* [Exercise details]
Everything from the line that contains "Follow account via Стежити link" to the final line of the data, both ends included, must be set down exactly, apart from the pictures.

════════════════════

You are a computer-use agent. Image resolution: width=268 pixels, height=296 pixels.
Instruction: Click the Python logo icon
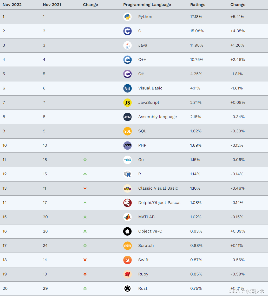pyautogui.click(x=127, y=17)
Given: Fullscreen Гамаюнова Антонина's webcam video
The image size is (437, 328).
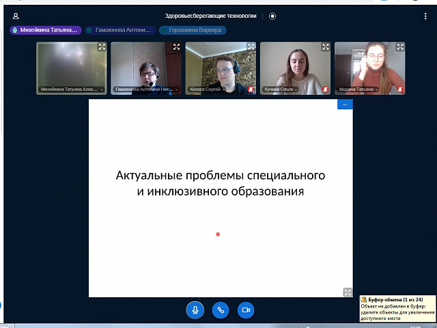Looking at the screenshot, I should pos(176,47).
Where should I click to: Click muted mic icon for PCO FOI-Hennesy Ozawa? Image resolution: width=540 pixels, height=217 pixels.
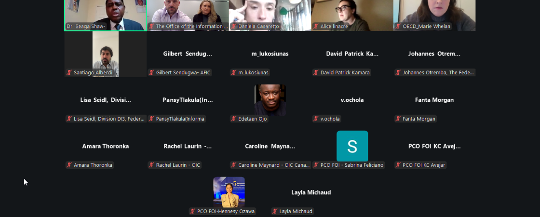click(x=192, y=212)
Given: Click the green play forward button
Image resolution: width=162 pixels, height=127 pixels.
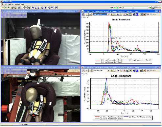Looking at the screenshot, I should pos(118,8).
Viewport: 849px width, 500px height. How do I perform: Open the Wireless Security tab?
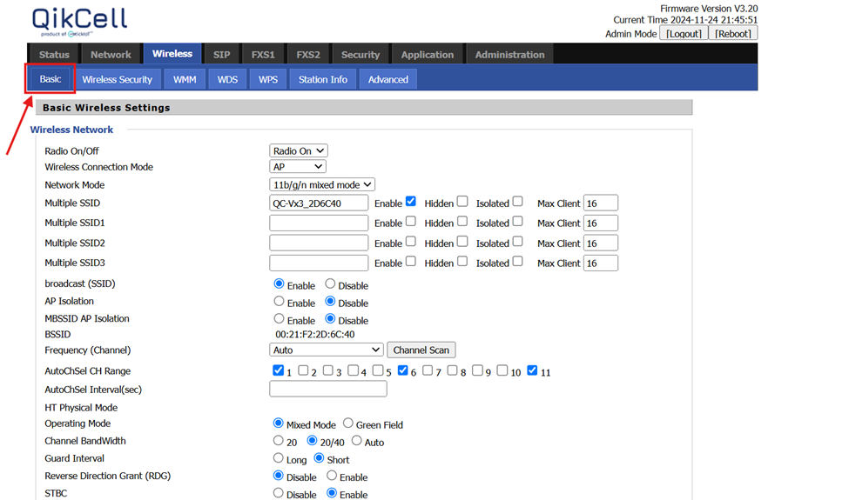coord(117,79)
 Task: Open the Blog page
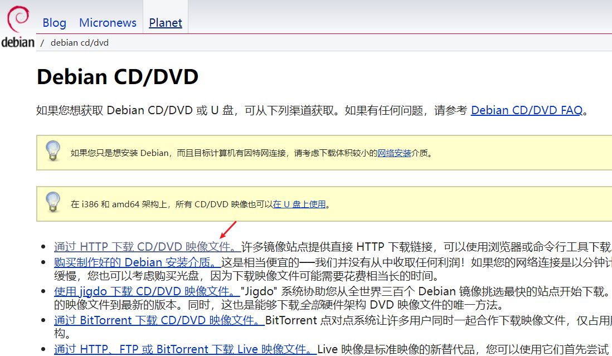(54, 23)
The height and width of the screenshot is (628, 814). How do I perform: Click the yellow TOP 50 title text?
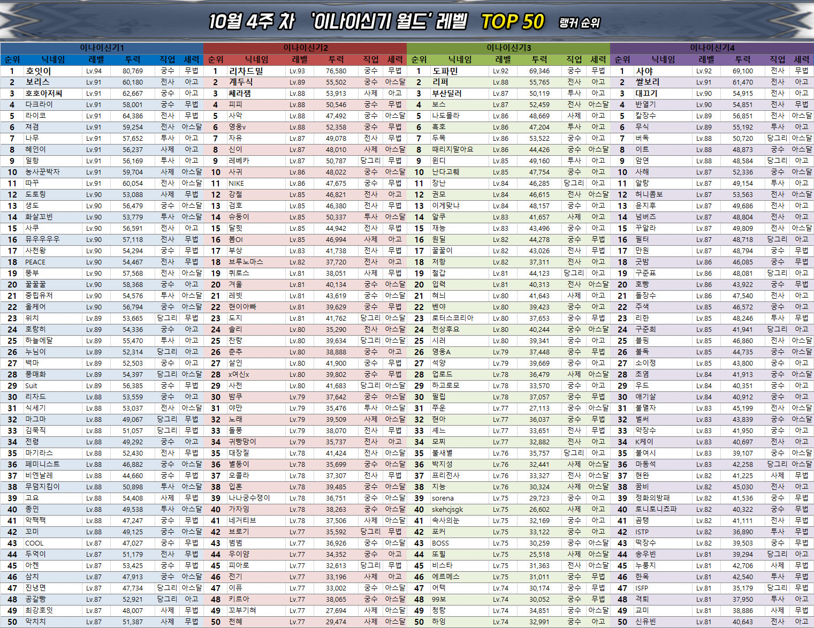tap(512, 21)
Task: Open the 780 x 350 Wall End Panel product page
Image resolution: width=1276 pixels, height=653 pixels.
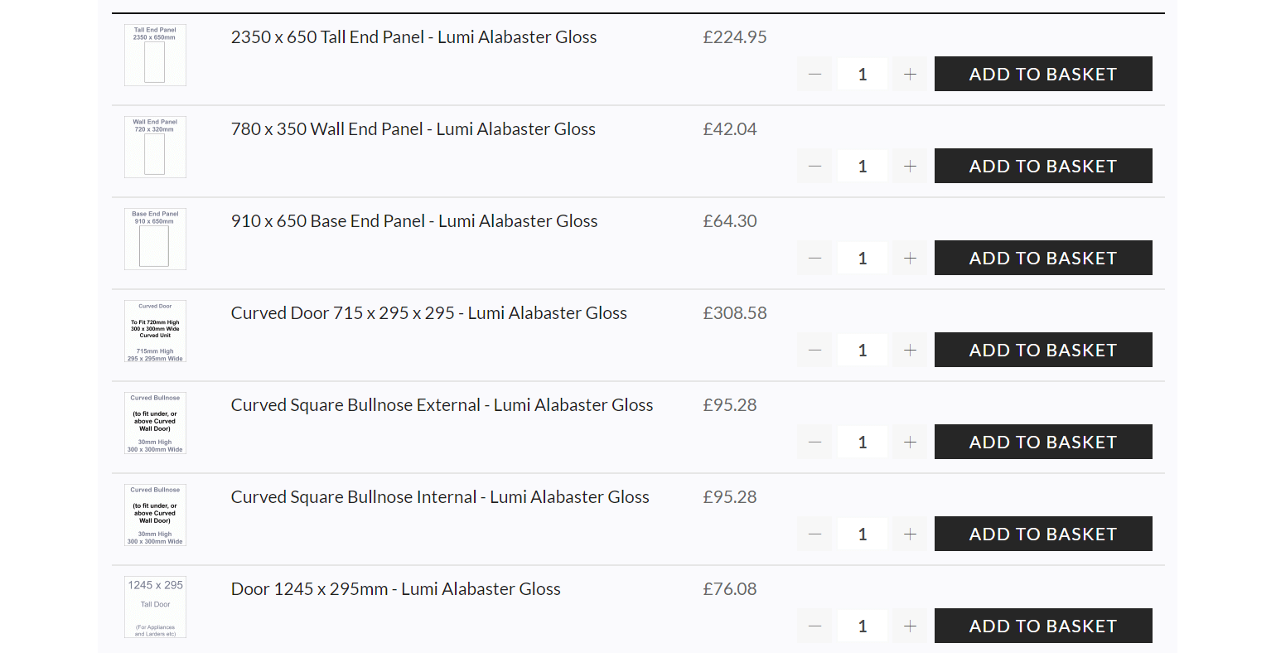Action: tap(413, 128)
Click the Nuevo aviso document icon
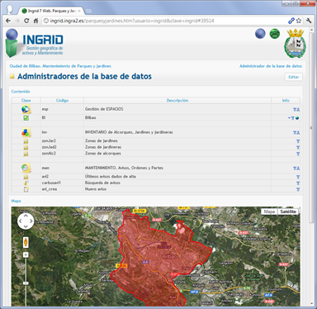The height and width of the screenshot is (309, 317). [x=26, y=189]
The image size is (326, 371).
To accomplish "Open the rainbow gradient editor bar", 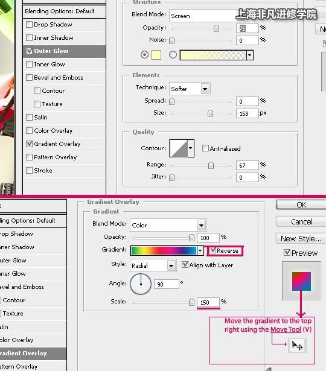I will pyautogui.click(x=164, y=250).
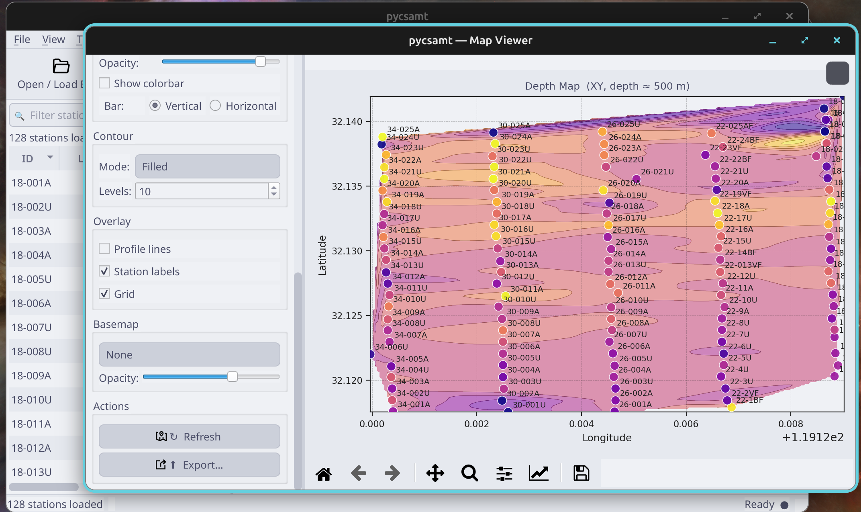
Task: Choose Horizontal bar orientation
Action: (x=215, y=106)
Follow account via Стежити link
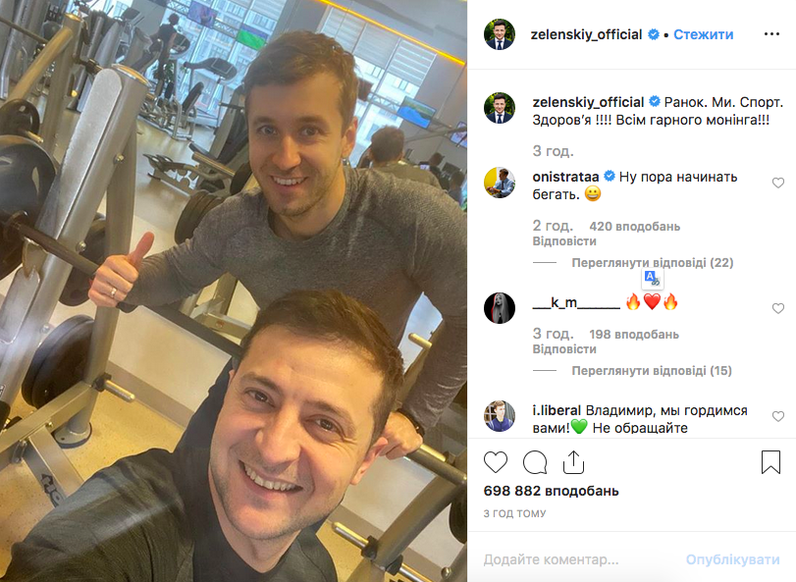Screen dimensions: 796x582 coord(703,34)
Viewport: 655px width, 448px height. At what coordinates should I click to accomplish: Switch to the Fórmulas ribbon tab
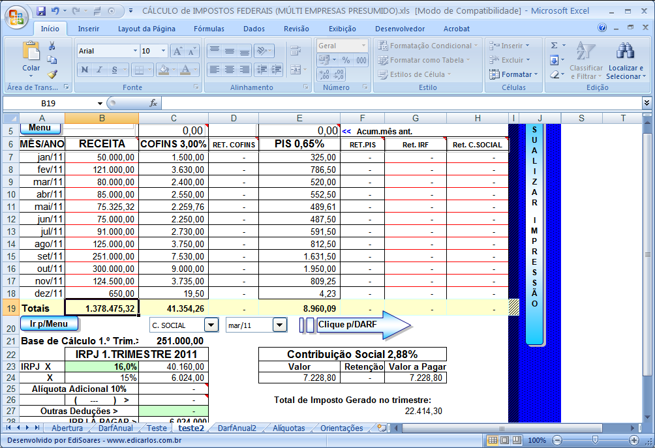(x=209, y=28)
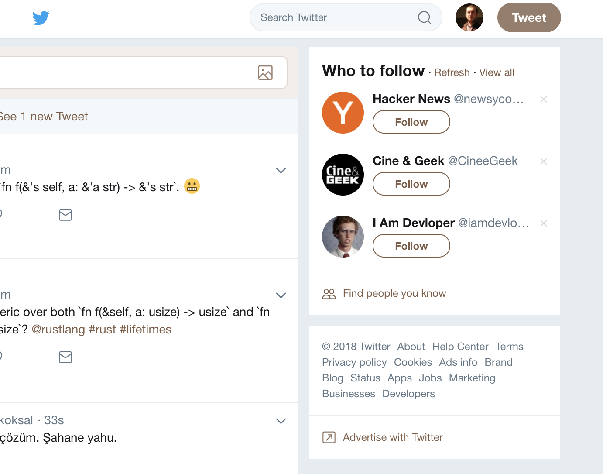The height and width of the screenshot is (474, 603).
Task: Expand options chevron on the #rust tweet
Action: [x=281, y=295]
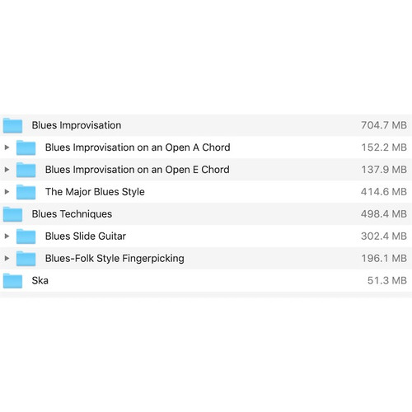
Task: Select the Blues Techniques folder name
Action: 72,214
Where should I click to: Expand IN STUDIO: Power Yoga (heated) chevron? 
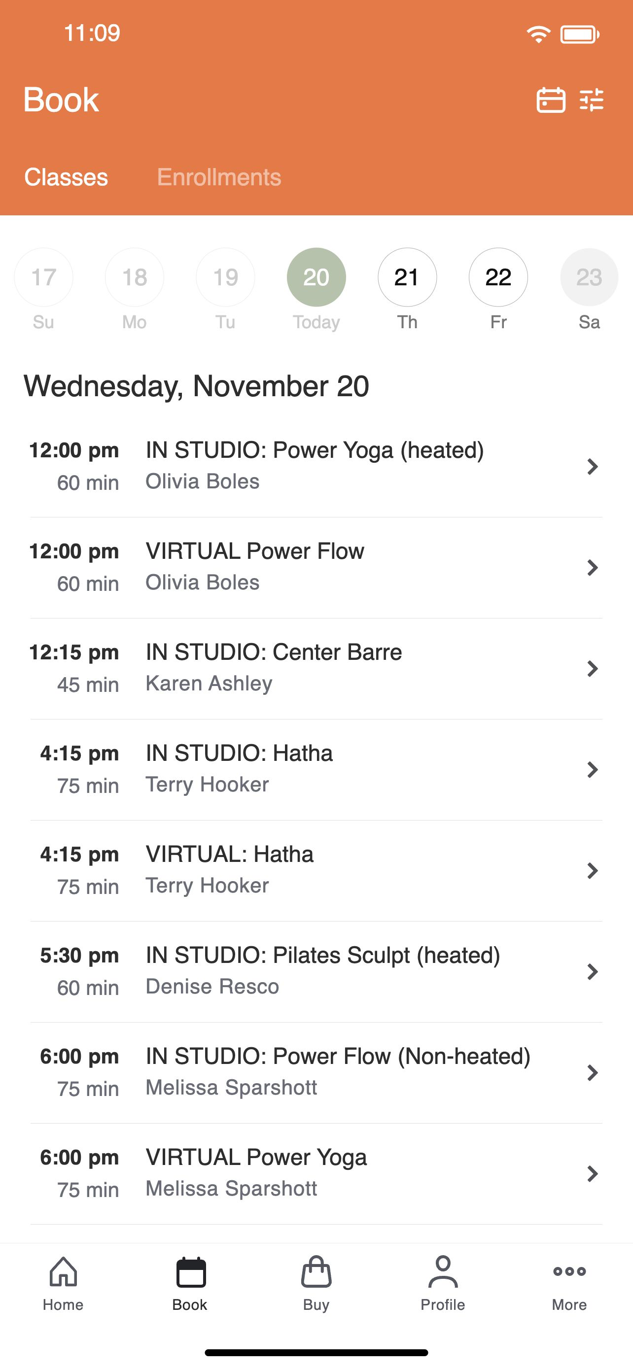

════════════════════

* [Answer to this exercise]
Follow account via Стежити link
Screen dimensions: 796x582 coord(703,34)
Viewport: 655px width, 448px height. At what coordinates should I click to accomplish: Switch to the Fórmulas ribbon tab
(x=209, y=28)
The height and width of the screenshot is (474, 603).
Task: Expand options chevron on the #rust tweet
Action: [x=281, y=295]
Task: Select the Blues Techniques folder name
Action: 72,214
Where should I click to: Expand IN STUDIO: Power Yoga (heated) chevron? 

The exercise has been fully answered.